Arrange every line of the rows below as a Markdown table with the columns "Number" and "Line text", numbering the lines in order. Skip blank lines and leave the pictures out.

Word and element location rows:
————————

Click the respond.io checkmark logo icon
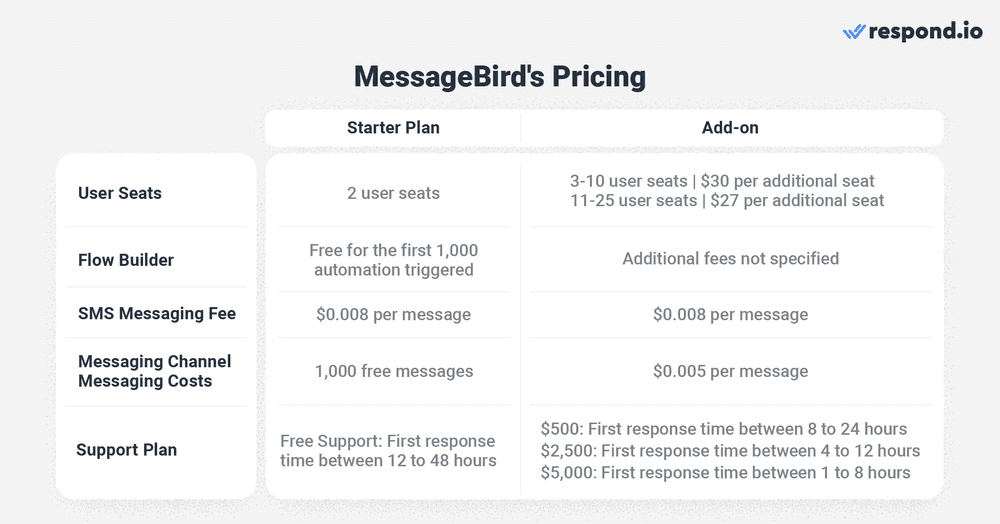This screenshot has height=524, width=1000. (854, 32)
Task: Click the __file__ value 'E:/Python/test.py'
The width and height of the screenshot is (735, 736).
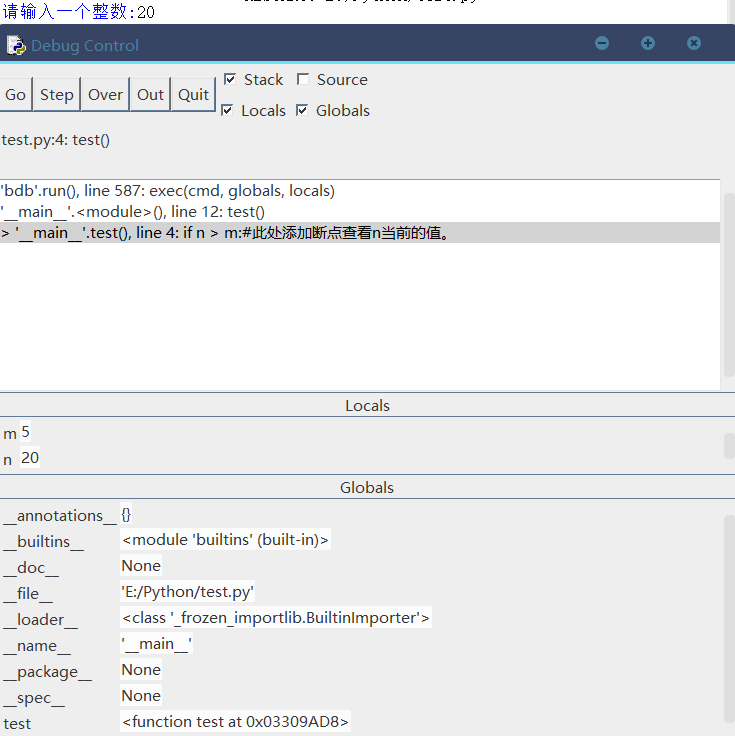Action: [188, 592]
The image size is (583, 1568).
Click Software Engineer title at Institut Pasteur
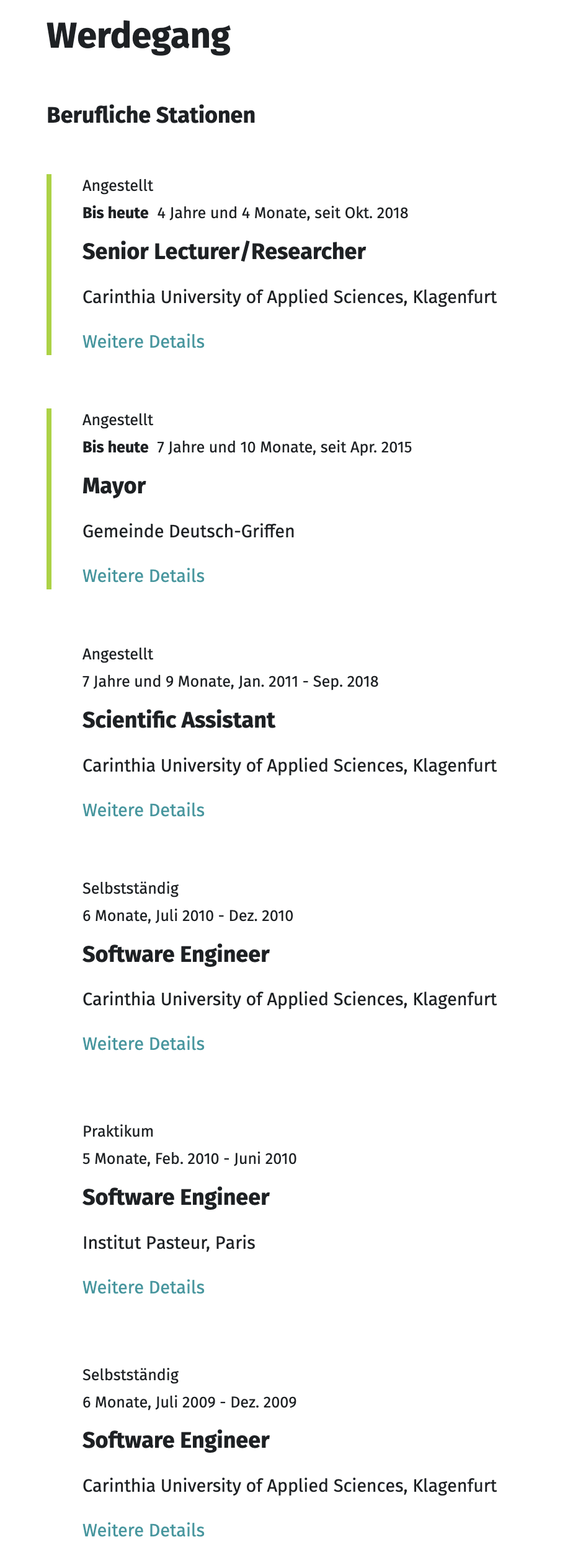[x=176, y=1197]
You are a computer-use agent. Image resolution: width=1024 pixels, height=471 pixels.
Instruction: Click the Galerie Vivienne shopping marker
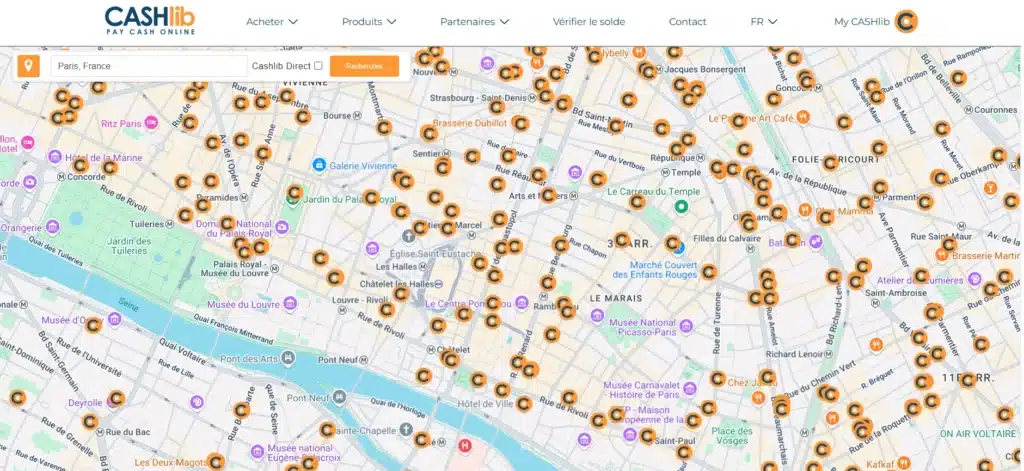319,165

————————

### Task output
| Number | Line text |
|---|---|
| 1 | Click the respond.io checkmark logo icon |
| 2 | This screenshot has height=524, width=1000. (854, 32) |
| 3 | Task: Click the __file__ value 'E:/Python/test.py' |
| 4 | The width and height of the screenshot is (735, 736). |
| 5 | Action: [188, 592] |
| 6 | The image size is (583, 1568). |
| 7 | Click Software Engineer title at Institut Pasteur |
| 8 | [x=176, y=1197] |
| 9 | You are a computer-use agent. Image resolution: width=1024 pixels, height=471 pixels. |
| 10 | Instruction: Click the Galerie Vivienne shopping marker |
| 11 | 319,165 |